- _Extrait du texte_:
--------
Publie le mardi 9 novembre 2010 par Open-Publishing

de Elie Arié

La réforme des retraites, fleuron du sarkozysme, est entérinée. Pourtant ses opposants ne s’avouent pas vaincus. Le Parti Socialiste notamment compte saisir le Conseil Constitutionnel sur différents points de la réforme. Ce dernier peut-il prendre à contre pied le gouvernement et botter la réforme hors de l’esprit constitutionnel. La réponse mardi ou mercredi. Mais Elie Arié avance dès maintenant ses éléments de réponses.

Rappelons d’abord que le rôle du Conseil Constitutionnel est de dire si des textes de lois sont conformes à la Constitution, qui n’énonce que des principes politiques et philosophiques généraux : il s’agit donc d’un travail moins juridique que d’interprétation ; c’est pourquoi il est composé en majorité non pas de juges, mais de politiques (ayant souvent , mais pas toujours, une formation juridique : c’est notamment le cas de tous les anciens Présidents de la République, qui en sont membres d’office), et que ses arrêts sont totalement imprévisibles.
--------
- _Items du jeu de données_:
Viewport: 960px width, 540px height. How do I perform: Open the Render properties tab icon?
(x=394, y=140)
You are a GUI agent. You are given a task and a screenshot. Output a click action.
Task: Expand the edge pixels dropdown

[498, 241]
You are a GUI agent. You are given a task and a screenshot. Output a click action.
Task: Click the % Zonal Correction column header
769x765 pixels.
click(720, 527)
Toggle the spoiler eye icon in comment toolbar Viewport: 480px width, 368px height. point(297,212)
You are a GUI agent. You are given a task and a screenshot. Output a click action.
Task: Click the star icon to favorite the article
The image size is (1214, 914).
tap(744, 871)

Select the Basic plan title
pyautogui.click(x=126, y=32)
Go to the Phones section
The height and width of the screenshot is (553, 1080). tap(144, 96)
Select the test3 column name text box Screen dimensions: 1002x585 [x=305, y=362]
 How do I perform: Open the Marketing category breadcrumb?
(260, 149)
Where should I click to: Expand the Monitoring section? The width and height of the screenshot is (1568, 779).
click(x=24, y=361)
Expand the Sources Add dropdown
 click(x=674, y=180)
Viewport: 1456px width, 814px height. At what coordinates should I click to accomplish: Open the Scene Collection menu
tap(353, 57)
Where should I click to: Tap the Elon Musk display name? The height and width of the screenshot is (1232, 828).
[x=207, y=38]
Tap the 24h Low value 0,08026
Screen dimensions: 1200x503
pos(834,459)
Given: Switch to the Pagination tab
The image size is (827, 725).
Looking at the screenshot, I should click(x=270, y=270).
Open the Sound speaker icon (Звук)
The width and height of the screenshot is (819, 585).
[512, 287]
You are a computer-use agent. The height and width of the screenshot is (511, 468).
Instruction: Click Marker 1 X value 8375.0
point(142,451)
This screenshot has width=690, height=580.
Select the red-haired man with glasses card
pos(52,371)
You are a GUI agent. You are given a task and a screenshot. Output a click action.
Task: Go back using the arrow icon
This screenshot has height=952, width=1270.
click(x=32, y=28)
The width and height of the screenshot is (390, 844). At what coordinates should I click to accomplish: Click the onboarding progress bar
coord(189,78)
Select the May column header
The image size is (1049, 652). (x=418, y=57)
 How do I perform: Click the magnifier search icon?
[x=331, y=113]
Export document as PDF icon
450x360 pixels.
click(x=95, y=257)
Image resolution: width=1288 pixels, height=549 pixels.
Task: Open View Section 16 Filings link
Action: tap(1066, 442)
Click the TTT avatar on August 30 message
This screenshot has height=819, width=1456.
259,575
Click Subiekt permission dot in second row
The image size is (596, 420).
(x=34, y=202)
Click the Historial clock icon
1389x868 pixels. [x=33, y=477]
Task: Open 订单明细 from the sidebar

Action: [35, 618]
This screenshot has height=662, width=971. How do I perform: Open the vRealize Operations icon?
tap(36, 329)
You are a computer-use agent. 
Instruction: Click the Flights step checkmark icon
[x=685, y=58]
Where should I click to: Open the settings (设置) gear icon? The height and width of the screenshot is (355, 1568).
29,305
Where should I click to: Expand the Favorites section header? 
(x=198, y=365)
--------
- _Consigne_:
Poursuivez, s'il vous plaît, le texte sur la réforme des retraites et le Conseil constitutionnel après sa dernière phrase.

- _Réponse attendue_:
Peut-on imaginer qu’il rejette les deux critères d’âge (62 ans pour le droit de prendre sa retraite, 67 ans pour celui de prendre sa retraite à taux plein quelle que soit la durée des cotisations) de cette réforme des retraites ? Je crois que ce n’est pas impossible.

Le onzième alinéa du préambule de la Constitution de 1946 dit : « La nation garantit à tous, notamment à l’enfant, à la mère et aux vieux travailleurs, la protection de la santé, la sécurité matérielle, le repos et les loisirs. » ; voyons les conséquences des deux nouvelles limites d’âge sur cet impératif constitutionnel.

La France est le pays au monde où les vieux travailleurs sont définitivement sortis le plus tôt du marché du travail : 59,4 ans en moyenne, ce qui signifie beaucoup plus tôt pour certains d’entre eux ; en portant l’âge minimum de la retraite à 62 ans, cette réforme augmentera le nombre de ceux qui devront vivre jusqu’à 62 ans d’allocations chômage, voir de ceux qui, pour certains d’entre eux, arriveront en fin de droits : le Conseil Constitutionnel pourrait alors considérer que la nation ne garantit plus à un nombre croissant de « vieux travailleurs la sécurité matérielle, le repos et les loisirs. »

Ceci est encore plus flagrant pour la limite d’âge des 67 ans : qui embauchera demain des caissières de plus de 60 ans (surtout lorsqu’elles auront été toutes remplacées par des caisses automatiques) ? Combien d’entre elles atteindront la fin des droits avant 67 ans ? De quoi vivront-elles jusque là ?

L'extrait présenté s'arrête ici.